WHAT IS EXPECTED: Without including any image, repeat every record exactly.
*** PROVIDED INFORMATION
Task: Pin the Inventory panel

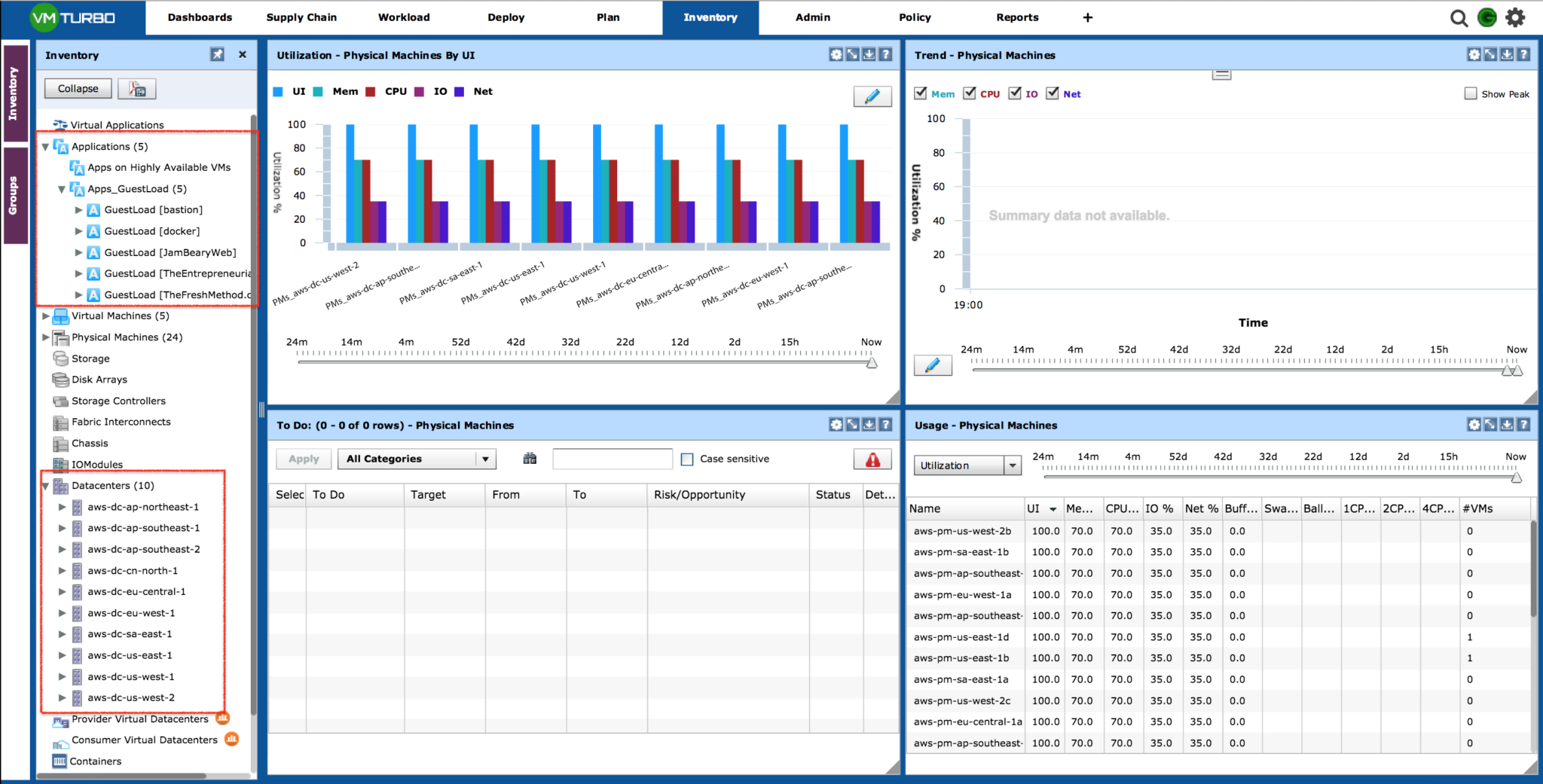Action: tap(217, 54)
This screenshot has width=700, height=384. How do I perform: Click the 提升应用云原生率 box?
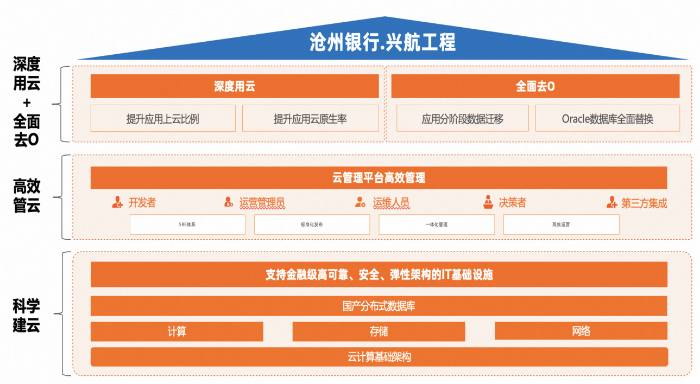point(310,118)
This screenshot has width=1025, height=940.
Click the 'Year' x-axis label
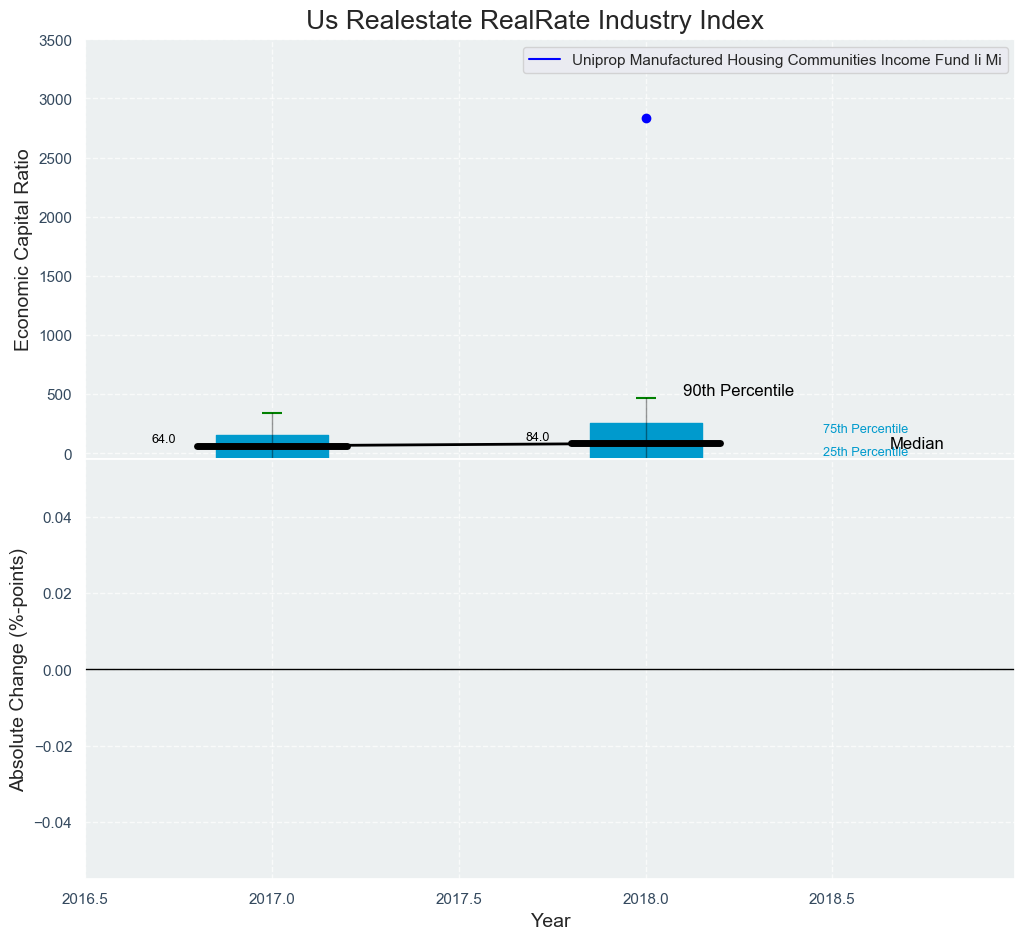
******
RESULT:
Task: Pin the Inventory panel

Action: tap(217, 54)
This screenshot has width=700, height=384. How do I perform: Click the 提升应用云原生率 box?
point(310,118)
This screenshot has width=1025, height=940.
Click the 'Year' x-axis label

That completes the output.